Mercurius — Strategy Changelog

25 MAY 2025 MAJOR

Mercurius v7.1: Self-Improving ML Pipeline & Shadow P&L

Closed the loop from data collection to model improvement. The ML filter now retrains weekly on all historical data, tracks what would have happened on blocked trades, and reports results via Telegram. Pair confluence features from combo analysis add 5 new predictive signals.

ML Features

15 → 20

+5 pair confluence

AUC

0.707 → 0.761

+0.054 from pairs

Blocked WR

2.6%

ML correctly rejects

Boosted WR

72.0%

ML correctly boosts

1. ML Threshold Calibration

Block threshold calibrated to base rate — Original thresholds (block <40%, boost >70%) would have blocked every trade since the base win rate is 30% (system profits via 3.25:1 payoff ratio, not win rate). Recalibrated: block <15% (half base rate), boost >40%.
Validation — Blocked trades had 4.3% actual WR, boosted trades had 72.2% WR. Strong discrimination.

2. Self-Improving ML Pipeline

Weekly retrain with model comparison — Sunday 23:00 UTC retrain compares accuracy and AUC delta against previous model. Feature importance tracking identifies which signals matter most.
Live prediction audit — Joins ml_predictions with closed positions to verify ML discrimination is maintained in production (blocked vs boosted actual win rates).
Telegram retrain report — Comprehensive report sent after each retrain: training stats, model comparison, threshold calibration, top 5 features, live audit, shadow P&L summary.

3. Shadow P&L for Blocked Trades

Counterfactual tracking — Every blocked trade (ML filter, event guard, anti-stack, regime gate, etc.) logs entry price to shadow_pnl table. Price checked 4h later to determine if the trade would have won.
Guard effectiveness validation — Shadow P&L by block reason shows whether each guard is filtering good or bad trades. Reported weekly in ML retrain Telegram report.

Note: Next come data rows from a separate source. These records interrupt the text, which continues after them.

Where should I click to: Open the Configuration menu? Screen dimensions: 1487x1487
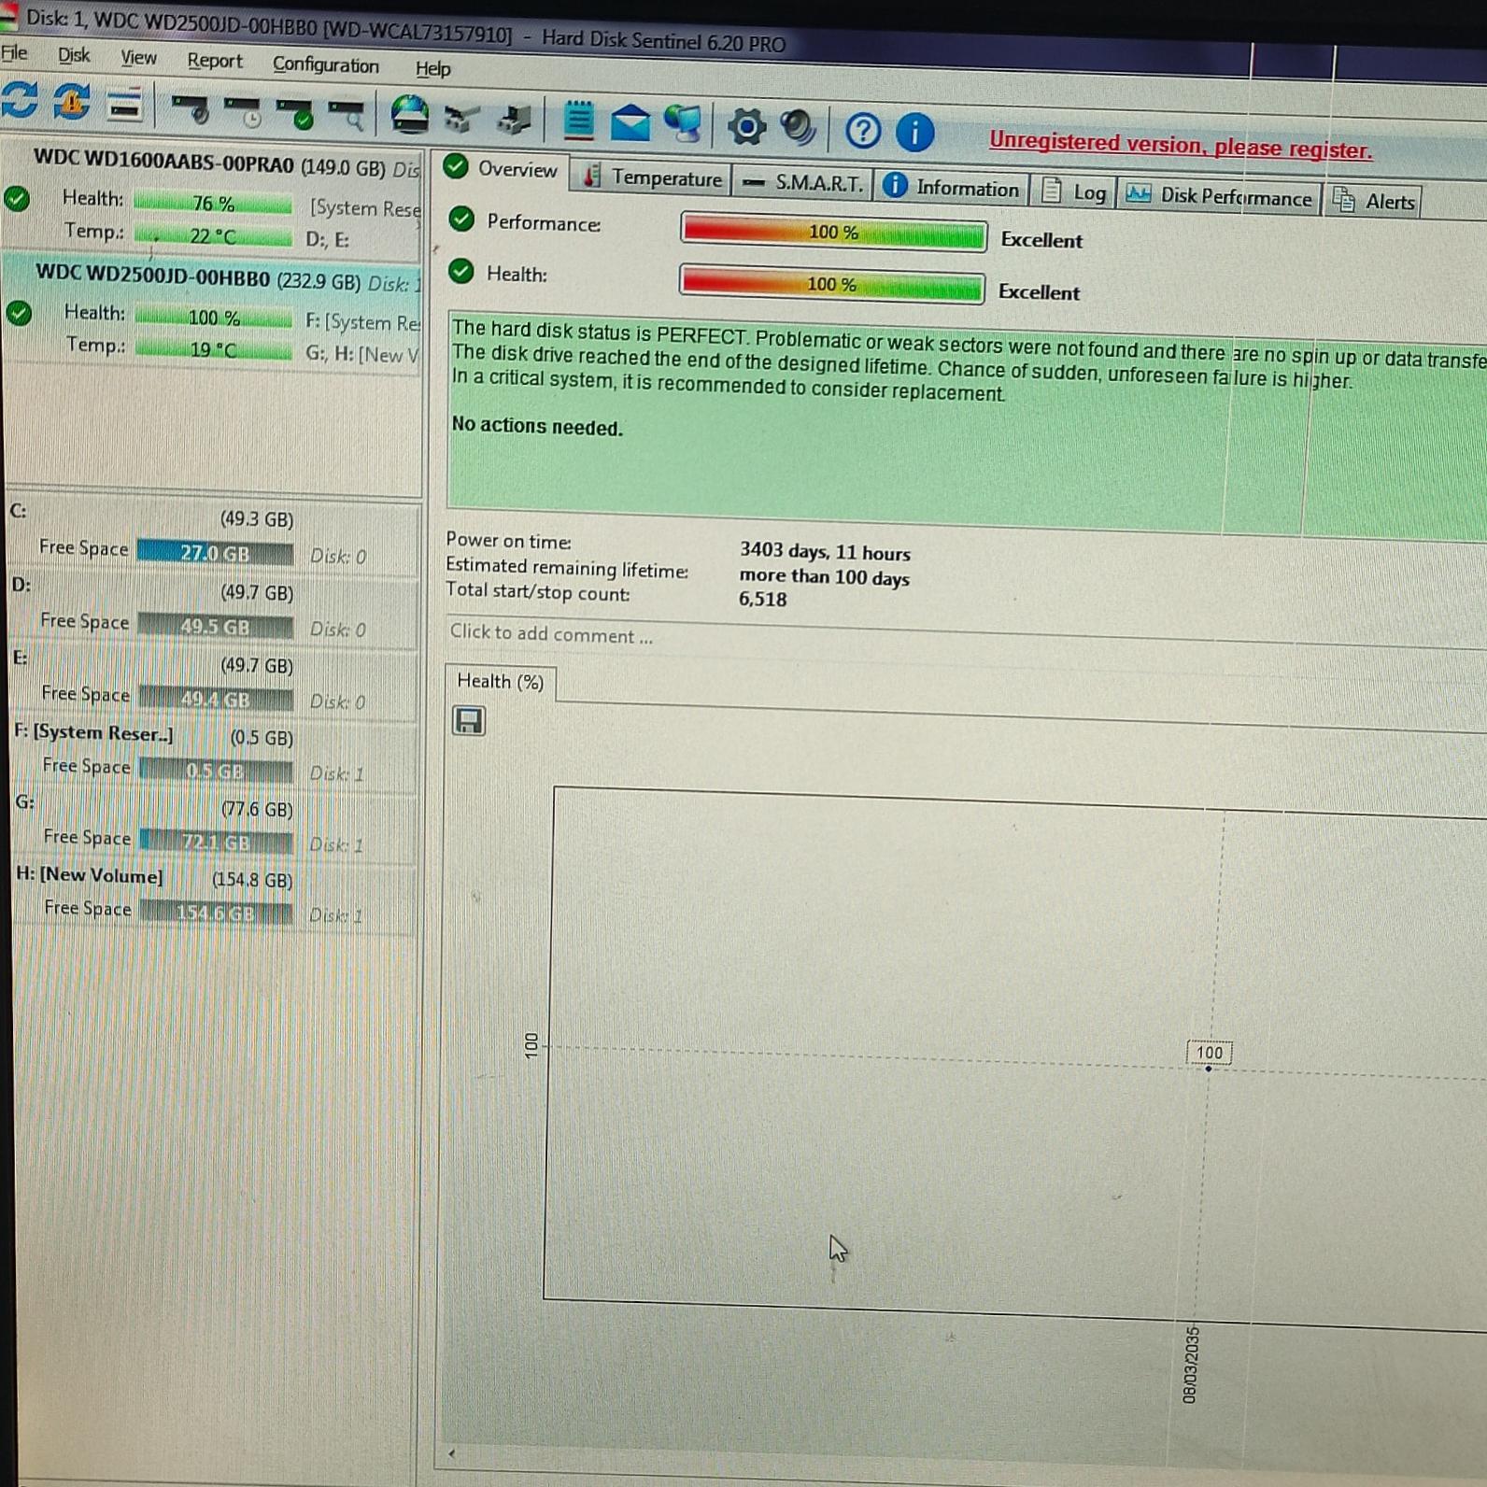[x=325, y=64]
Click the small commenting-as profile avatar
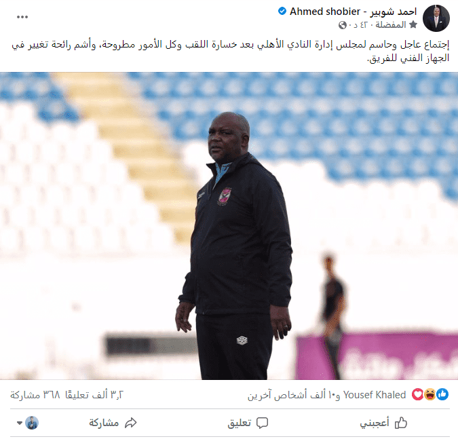458x439 pixels. coord(31,423)
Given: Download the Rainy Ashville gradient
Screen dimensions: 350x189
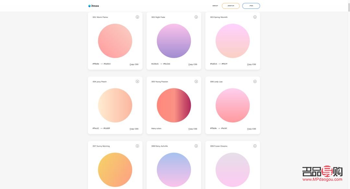Looking at the screenshot, I should pos(196,146).
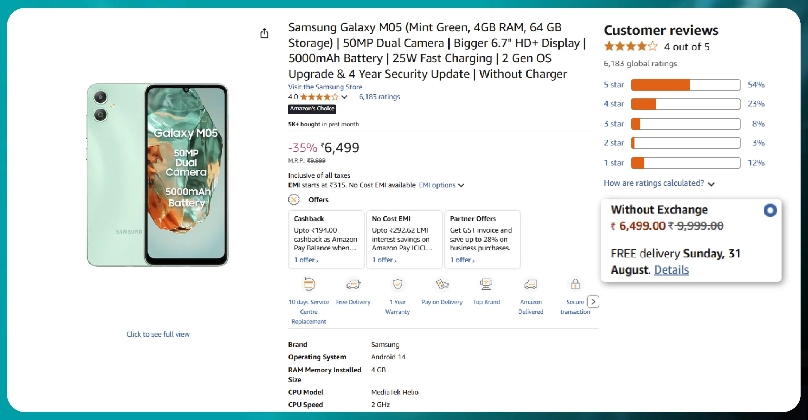The image size is (808, 420).
Task: Click Details next to FREE delivery date
Action: click(x=671, y=270)
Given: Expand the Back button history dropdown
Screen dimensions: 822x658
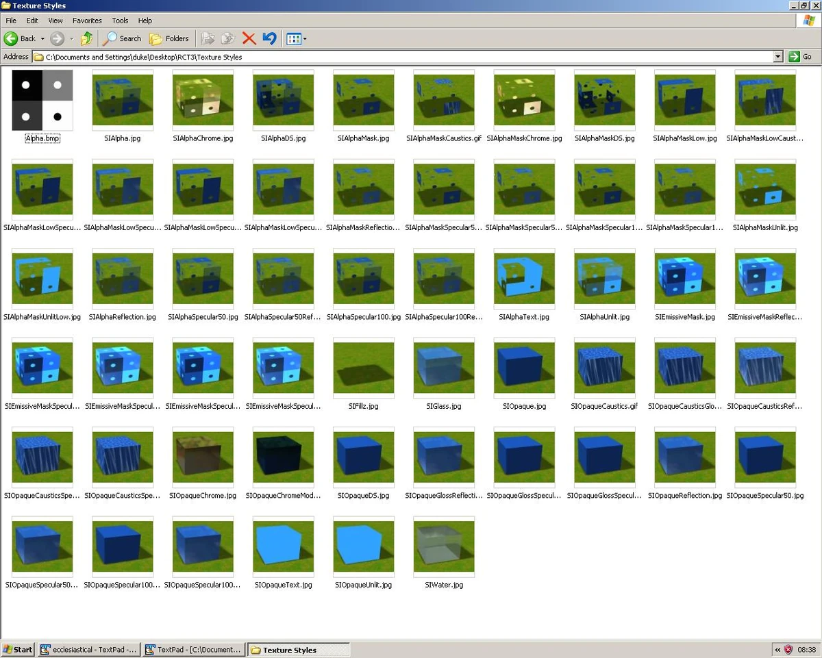Looking at the screenshot, I should (41, 38).
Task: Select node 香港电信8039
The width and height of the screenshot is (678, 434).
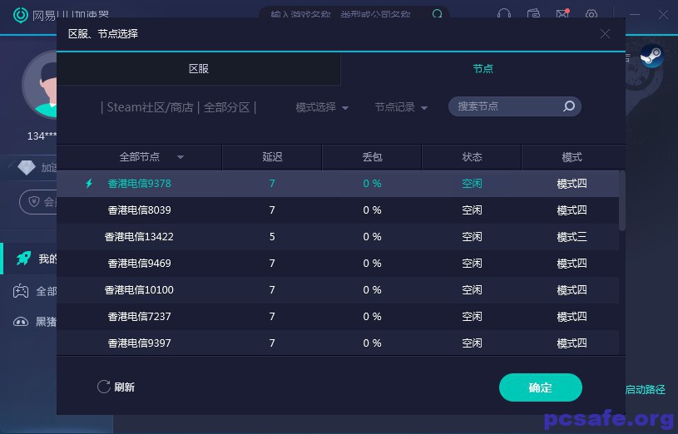Action: (139, 210)
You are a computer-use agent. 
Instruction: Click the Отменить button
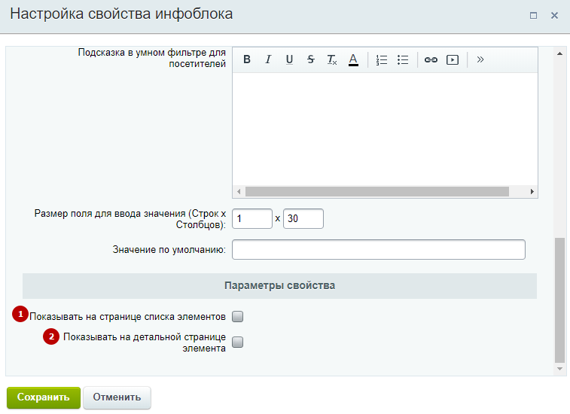117,397
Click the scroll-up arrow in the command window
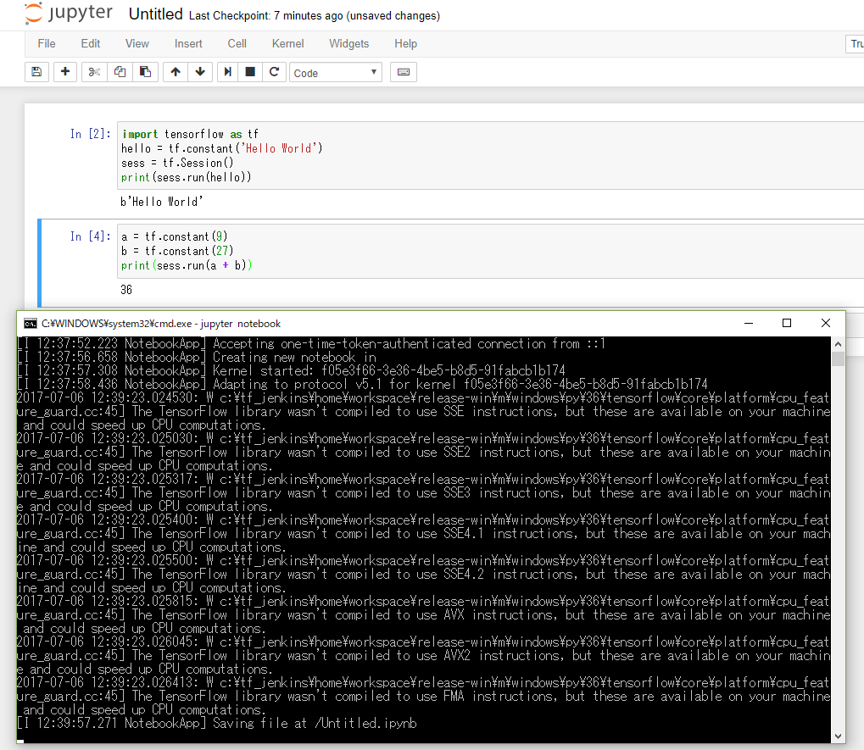Screen dimensions: 864x750 pos(838,343)
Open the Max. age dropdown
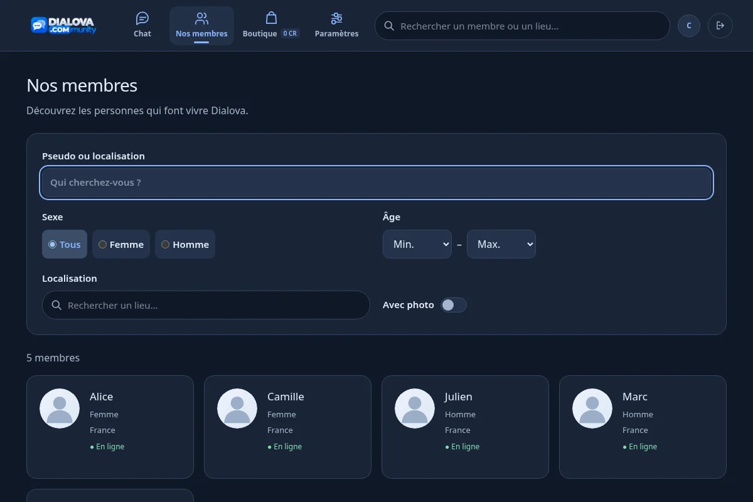Viewport: 753px width, 502px height. (x=501, y=244)
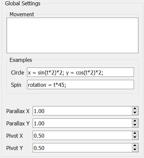This screenshot has width=144, height=158.
Task: Increase Parallax X with up arrow
Action: coord(135,109)
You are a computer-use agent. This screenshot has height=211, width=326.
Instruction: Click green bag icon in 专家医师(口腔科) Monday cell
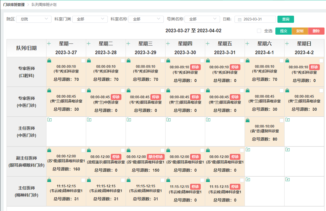(49, 60)
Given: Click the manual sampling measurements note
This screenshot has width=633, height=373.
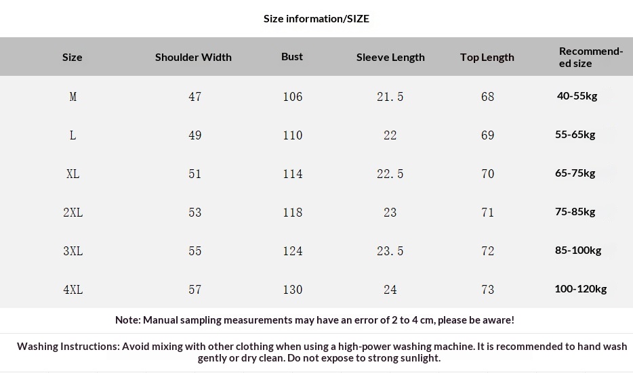Looking at the screenshot, I should point(314,320).
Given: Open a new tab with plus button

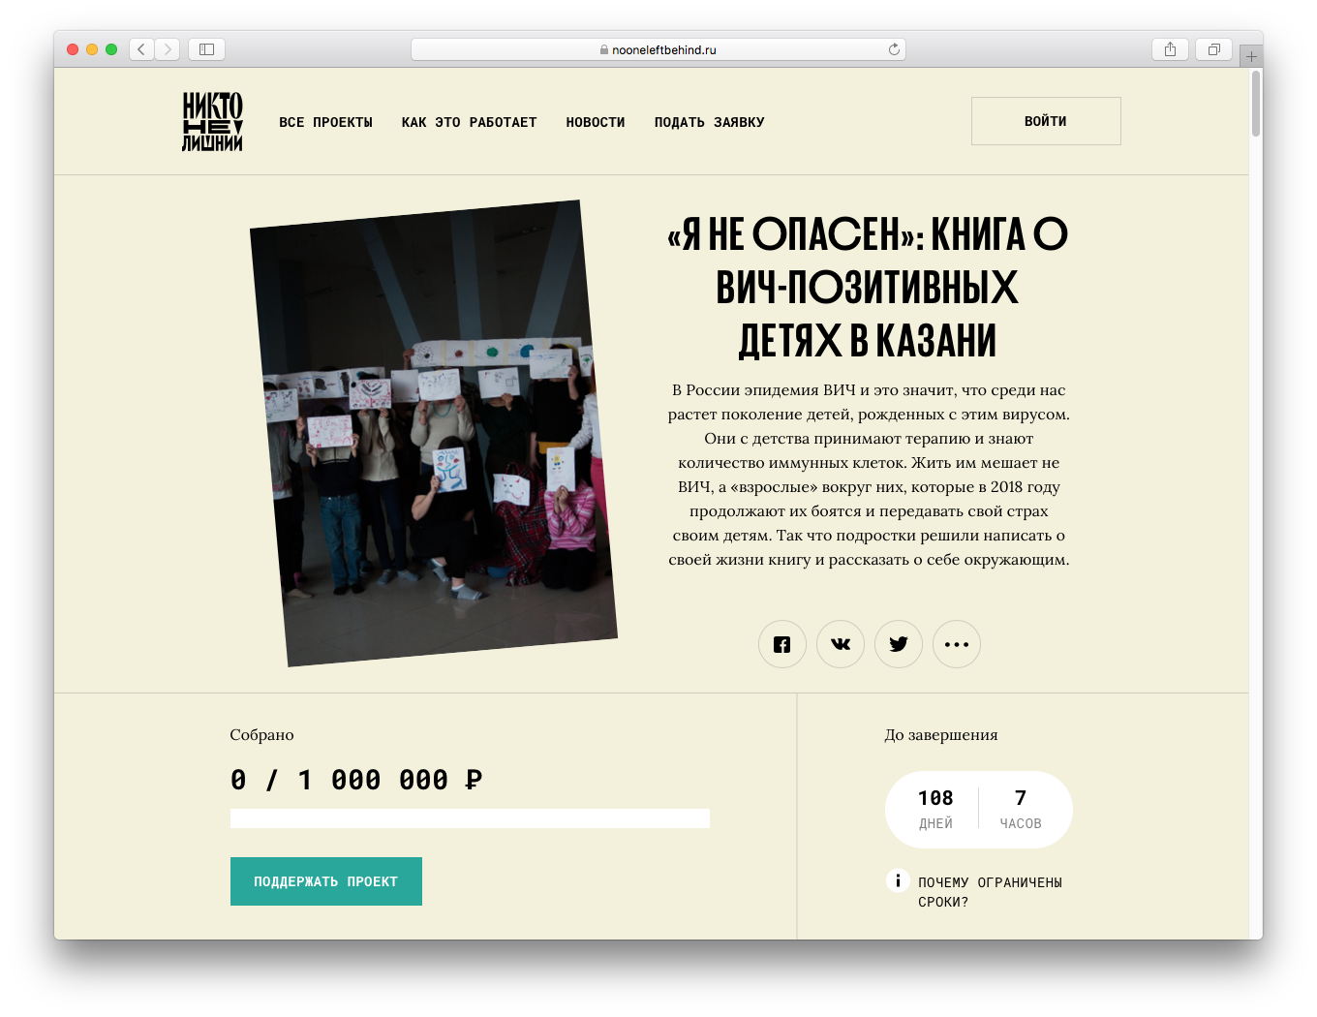Looking at the screenshot, I should coord(1251,56).
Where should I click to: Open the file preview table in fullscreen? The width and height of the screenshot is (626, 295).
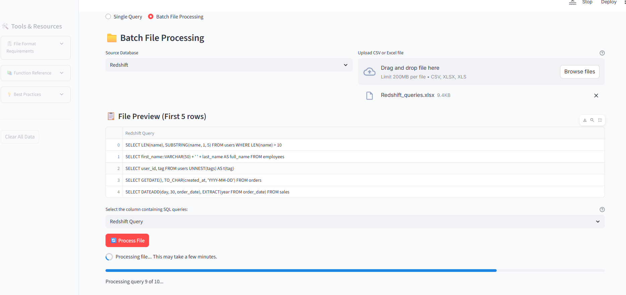(x=600, y=120)
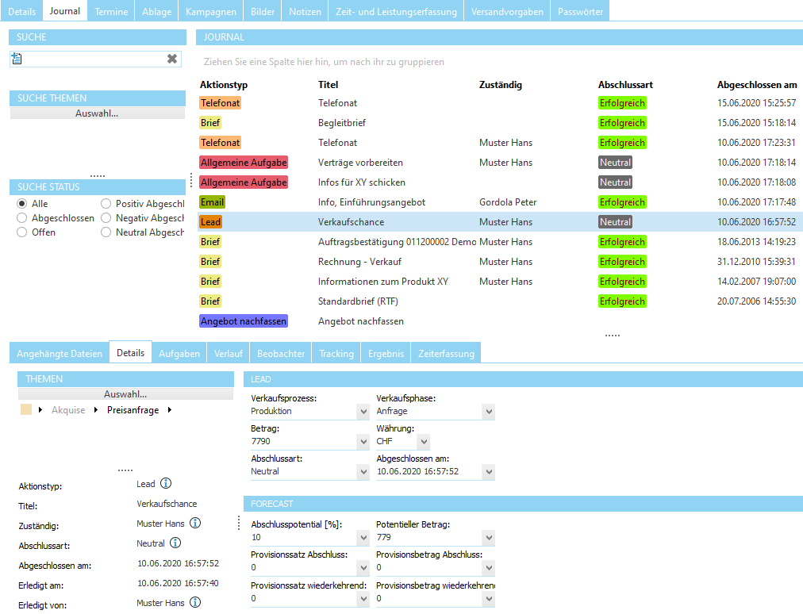803x614 pixels.
Task: Select the Alle radio button
Action: [x=21, y=203]
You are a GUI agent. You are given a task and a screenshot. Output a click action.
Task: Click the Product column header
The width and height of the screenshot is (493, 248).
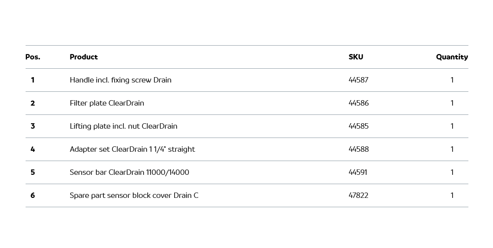point(84,57)
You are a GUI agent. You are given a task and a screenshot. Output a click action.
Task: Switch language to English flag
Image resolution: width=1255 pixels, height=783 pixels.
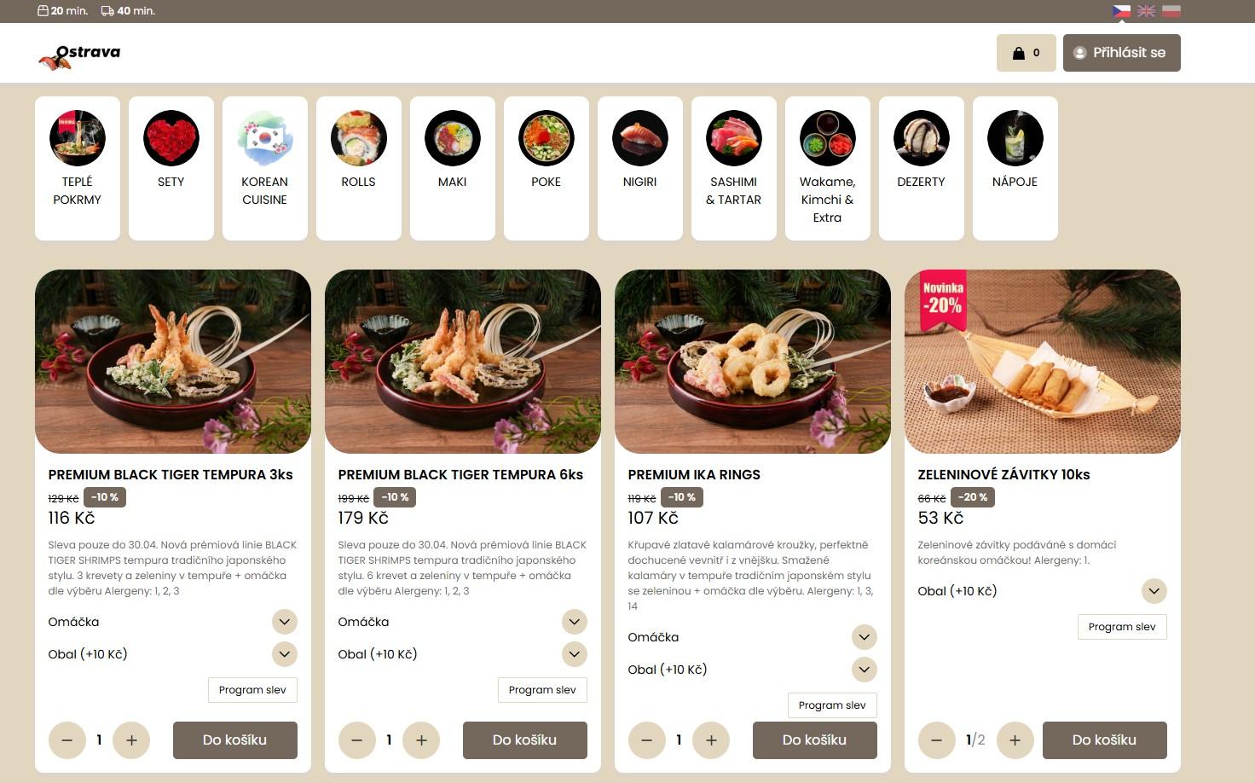click(1146, 11)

4. Pair Confluence Features

Combo analysis on 652 historical trades — Atlas+Pulse pair: 62.2% WR (+£1,017, 45 trades). Oracle+Pulse: 8.3% WR. Cipher+Oracle: 7.7% WR. Strong predictive signal in which agents agree.
5 binary pair features in ML model — has_atlas_pulse, has_cipher_oracle, has_oracle_pulse, has_atlas_cipher, has_atlas_sentinel. Top feature after retrain: has_atlas_sentinel at 33.2% importance.

5. Weekly Anomaly Flags

7 automated flags in Telegram digest — Trade drought (5+ days), win rate drop (>15% vs prior week), agent accuracy below 30%, concentration risk (single instrument >60% of P&L), high ML block rate (>50%), shadow P&L showing over-aggressive guards, large weekly drawdown (>£50).

25 MAY 2025 MAJOR

Mercurius v7.0: Edge, ML & Market Structure Upgrade

Comprehensive upgrade across six areas: mathematical edge, position sizing, agent intelligence, execution quality, and ML-based trade filtering. Built on the +£1,102 all-time paper performance (671 trades, 70% win rate last week).

Voting Agents

5 → 6

+Structure agent

Guard Layers

7 → 9

+Market Hours, R:R, ML

Edge Formula

Kelly

Proper (p×b - q)/b

Data Sources

+2

Congress trades, Wyckoff

1. Market Hours & Execution Fixes

Market hours guard (Layer 0) — Skips instruments where the market is closed. Parses all IG config formats (24/7, 24/5, 08-21, 09:30-18:30). Prevents wasteful API calls and IG MARKET_CLOSED rejections.
Extended rejection memory — MARKET_CLOSED and MARKET_ROLLED rejections now tracked with longer cooldown. Instruments aren't retried until is_market_open() returns True.

2. Kelly Criterion Edge & Position Sizing

Edge formula replaced — Old: expected_value / avg_loss × conviction_ratio. New: (p × b - q) / b × conviction_ratio × regime_mult. Proper Kelly criterion with regime multipliers (trending=1.0, volatile=0.7, ranging=0.8).
Position sizing from edge — kelly_raw = edge instead of avg_confidence × 0.5. Size now scales with actual mathematical edge, not just confidence.
R:R enforcement (Layer 8) — Rejects trades where limit_distance / stop_distance < 1.5. Every trade must have asymmetric payoff.
Pre-trade margin check — Skips if estimated margin exceeds 90% of available balance.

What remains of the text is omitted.